— start Selected extract —

The summary of happiness research is good, and the links are good. But one or two parts, mostly the 1st paragraph, seem cliched and preachy.
How, exactly, do I avoid this pitfall of seeking happiness? Should I deliberately take a boring job instead of a fun one? Spend money on things I don't want rather than things I do? The end of the article seems to rephrase this as "seek happiness from eudaimonic pursuits instead of hedonic pursuits, because you get more of it that way", which I would be more on board with.
One thing that bothers me about some happiness research is the very muddled definition of happiness; it seems to switch from "pure pleasure" through various emotions all the way to "utility" at times. In fact, the whole happiness-utility relationship is one I've never seen fully clarified (though this thread makes a really good start). Talking about how much better it is to "live life in accordance with your desires and values" could mean that people should care about utility more than happiness, that utility is equivalent to some kind of happiness, or that increasing utility automatically leads to increasing happiness.
Thanks for the critique. You're definitely right about the first paragraph - rereading made me cringe a little bit. And overall, the level of analysis is fairly weak, something I probably prevented myself from seeing before because I was tired of writing the damn thing. I probably bit off more than I could chew trying to analyze an entire field of psychology in a 1000 word essay, but at least I learned not to do that for next time.
There's a lot of counterevidence to most claims about X making people happy.
For example 1:
Most people were no more satisfied with life after marriage than they were prior to marriage [...] Study results, for example, showed, spikes in respondents' happiness levels both before and after marriage, but the increase was minimal—approximately one-tenth of one point on an 11-point scale—and was followed by a return to prior levels of happiness.
Also 2 (which is mostly about children of single vs married parents, but the same story - getting married doesn't improve anything).
Getting married doesn't make you happier; being the type of person who gets married (and stays married) correlates with being happier. From the linked article:
Data from the 15-year study of over 24,000 individuals living in Germany also indicates that most people who get married and stayed married are more satisfied with their lives than their non-married peers long before the marriage occurred.

— end Selected extract —

Exercises.
A - In the happiness research discussion, how large was the rise in happiness around marriage on the 11-point scale?
B - Reproduce the happiness research discussion from "There's a lot" to "levels of happiness.".
C - Extend the happiness research discussion, starting right after its final sentence.

— start Data section —

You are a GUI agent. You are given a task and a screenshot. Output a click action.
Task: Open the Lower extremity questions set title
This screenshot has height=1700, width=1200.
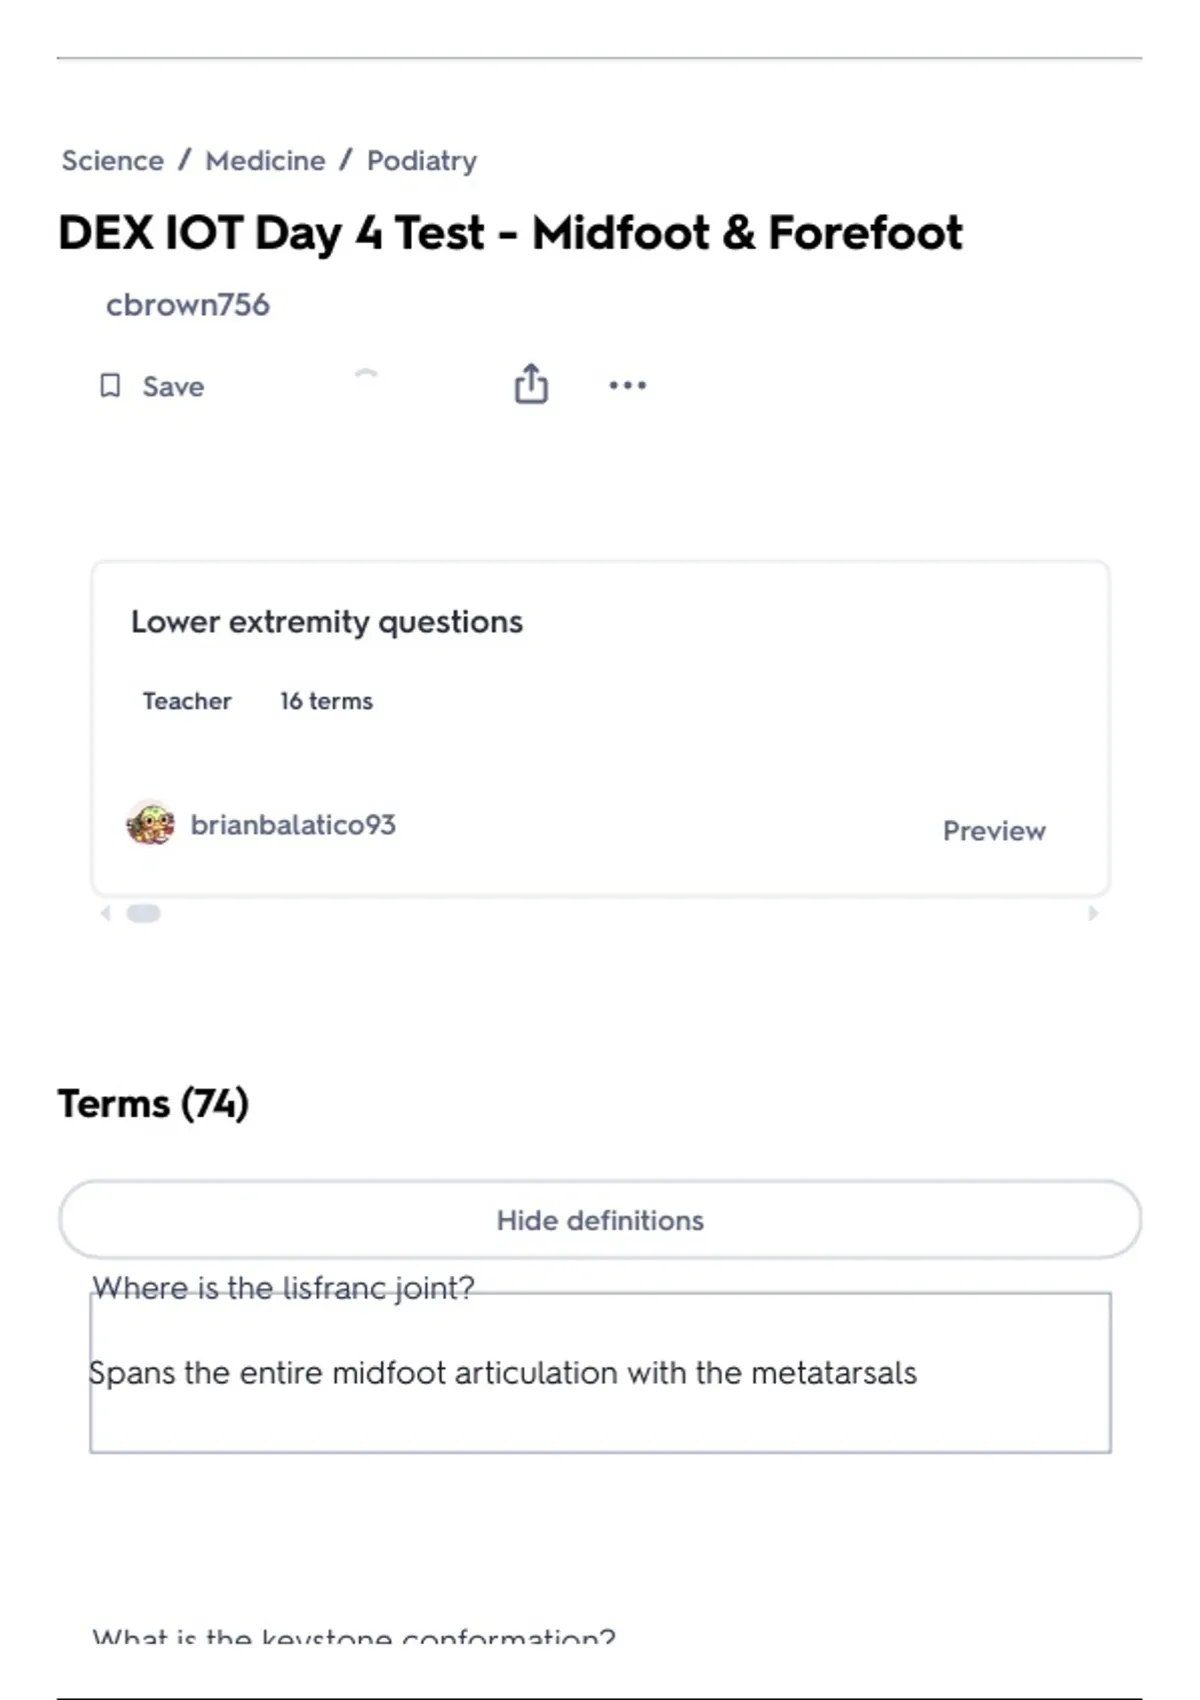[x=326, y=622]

— end Data section —

Responses.
A - Approximately one-tenth of one point.

B -
There's a lot of counterevidence to most claims about X making people happy.
For example 1:
Most people were no more satisfied with life after marriage than they were prior to marriage [...] Study results, for example, showed, spikes in respondents' happiness levels both before and after marriage, but the increase was minimal—approximately one-tenth of one point on an 11-point scale—and was followed by a return to prior levels of happiness.

C -
I've heard somewhere that after you exclude divorced and widowed people, the correlation between being married and happiness entirely disappears. I tried regoogling it without success, but maybe more effort will get you the original research.
Interesting. All the other evidence I've seen suggest that committed relationships do make people happier, so I'd be interested to see how these apparently conflicting findings can be resolved.
Part of the difference could just be the focus on marriage vs. stable relationships more generally (whether married or not): I'm not sure there's much reason to think that a marriage certificate is going to make a big difference in and of itself (or that anyone's really claiming that it would). In fact, there's some, albeit limited, evidence that unmarried couples are happier on average than married ones.
I'll try to dig up references when I have a bit more time. Don't suppose you happen to have one for the actual research behind your first link?
"All other evidence" being? I a priori doubt all the happiness research as based on silly questionnaires and naive statistics (and most other psychological research). Is there any good metaanalysis showing anything like that?
Sorry for the delay in getting back to you (in fairness, you didn't get back to me either!). A good paper (though not a meta-analysis) on this is:
Stutzer and Frey (2006) Does Marriage Make People Happy or Do Happy People Get Married? Journal of Socio-Economics 35:326-347. links
The lit review surveys some of the other evidence.
I a priori doubt all the happiness research as based on silly questionnaires and naive statistics
I'm a little puzzled by this comment given that the first link you provided looks (on its face) to be based on exactly this sort of evidence. But in any event, many of the studies mentioned in the Stutzer and Frey paper look at health and other outcomes as well.
Thanks.
By doubt I just mean it's really really easy to get it spectacularly wrong in a systemic way in too many ways, so I'm only going to believe the result if it's robust with wide variety of tests and situations. Not that there's no value in it.
Fair enough. My impression of the SWB literature is that the relationship is robust, both in a purely correlational sense, and in papers like the Frey and Stutzer one where they try to control for confounding factors like personality and selection. The only major catch is how long it takes individuals to adapt after the initial SWB spike.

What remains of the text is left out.